Don’t pre-qualify, pre-approve
Gone are the days of handing a loan applicant or real estate agent a letter suggesting that a lender would likely approve a loan. Today, buyers and their agents want to know that the borrower can not only qualify for the loan, but also obtain the financing before accepting the offer.
For the typical pre-qualification letter, someone has ordered the applicant’s credit report, checked to make sure they meet study loan program guidelines, verified assets, and noted any contingencies.
A pre-approval, on the other hand, was given to an actual insurer who reviewed the file on the borrower’s side, with ownership yet to be determined, and approved the deal. This tells the borrower that if the property verifies, the transaction will proceed.
It also allows the agent to reduce the typical 21-day wait time on the third-party financing endorsement to zero days. Suddenly, this potential buyer jumped to the top of the list.
Pass the assessment if required, but not the inspection
In today’s market, speed is key. Evaluation is an area that can significantly streamline the process.

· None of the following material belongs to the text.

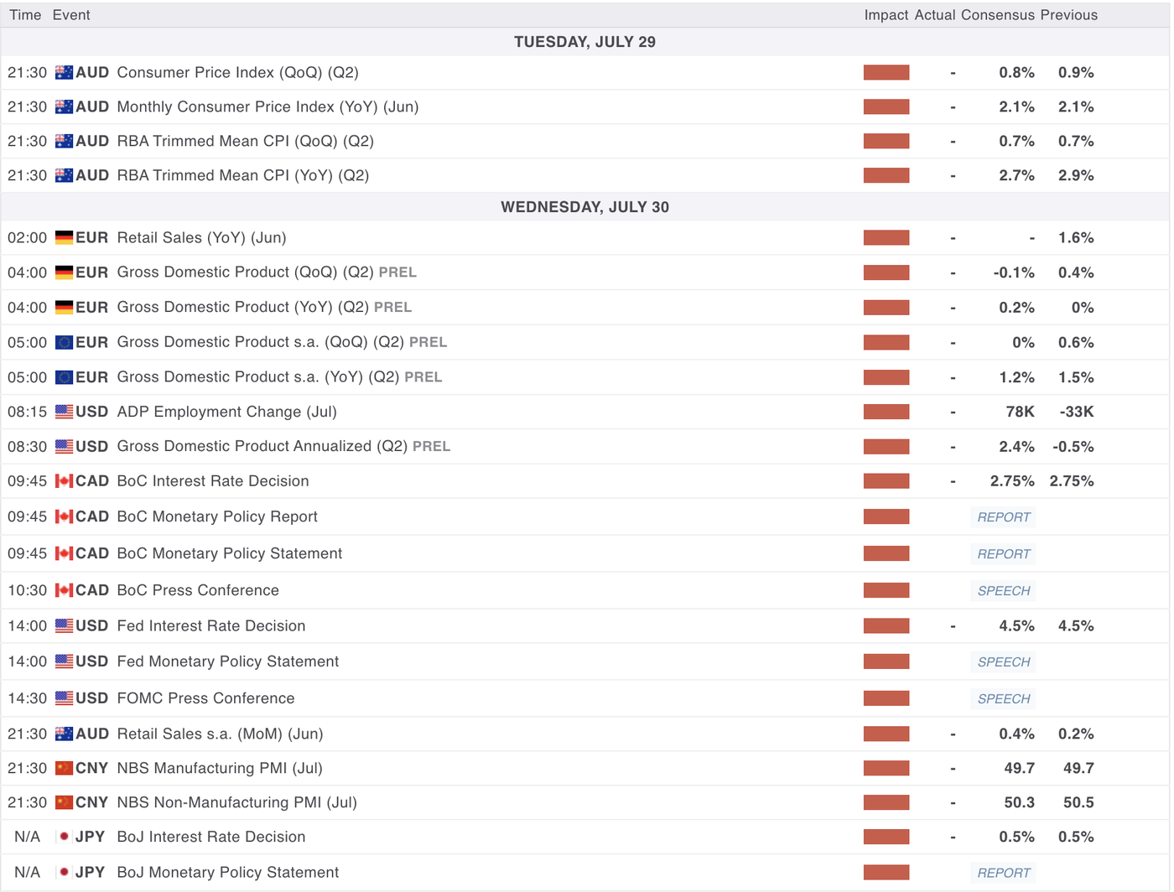Open the SPEECH tag for BoC Press Conference
Image resolution: width=1174 pixels, height=892 pixels.
pos(1003,591)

This is the most time-consuming part for many lenders, and bidders who can close faster by removing the possibility of an appraisal will likely be seen better by sellers.

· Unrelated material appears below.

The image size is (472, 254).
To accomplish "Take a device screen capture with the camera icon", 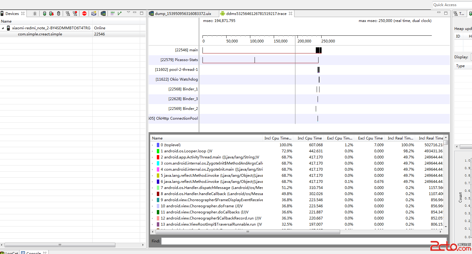I will [94, 13].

However, this carries some risk, much less if Fannie Mae or Freddie Mac have issued a valuation waiver, but this can rarely be determined at the contract stage. Although the buyer can waive the possibility of closing more quickly, the lender will not. This means that if the home is worth less, the buyer may have to make up the difference to maintain the correct loan-to-value ratio.
Nonetheless, for established neighborhoods where values are comparable to or higher than the property in question, and/or where the buyer has access to additional funds if needed, this tactic may win the case.
It is much more risky to waive the inspection, especially for the real estate agent who could be legally liable for undisclosed issues. Adding this to the list of all the other issues that could arise, buyers shouldn’t be advised to forgo an inspection.
Make a habit of being creative
When the market gets tough and loans are harder to come by, good LOs get creative. They look for ways to make the deals work, working with agents and potential buyers to find a solution to fund the deal and benefit all parties.
Many times the answer will be the loan programs themselves. Although knowledgeable LOs are not underwriters, so few, if any, will have memorized all of the guidelines for each loan program. But knowing a lot about even a few programs can make all the difference.
For example, a USDA loan can help a borrower who may not have a lot of cash available for a down payment. However, if the borrower fails to qualify, an FHA loan could help, as long as they have enough money to pay a 3.5% down payment (and don’t have any spent to repay his revolving debt in order to improve his credit rating).
However, sometimes it is to help the borrower increase their credit rating in a short period of time. This can be done, but at the expense of cash that might be needed to make up a shortfall due to low valuation.
Often it’s just to help an agent negotiate with the seller to get a good deal. This is especially true in today’s market where we’ve seen borrowers come to the table ready to borrow against a 401K, only to find on the 11th hour that the value of that account is no longer sufficient.
Safeguarding these cases takes creativity, which comes from experience but also from working with a good team that has faced these challenges and obstacles in the past and learned how best to overcome them.
It’s certainly the kind of market that requires creative and tenacious mortgage professionals, those who will do whatever they can to help their trusted agents and partners close more deals.
Whatever loan solution may ultimately be the right solution, it is good advice for every borrower to save their money before sitting down to consider home financing. It might make sense to spend that money to reduce debt or improve credit rating, but it might also make more sense to use it as a safety net for a canceled appraisal or to buy out an interest rate. Often the borrower will not know what will be best until they are seated across the table or screen from their mortgage LO. When they do, it’s essential that they work with someone who can give them the tools and knowledge they need to stand out and succeed.
Nicole Solari is branch manager in Houston, Texas for Homespire Mortgage.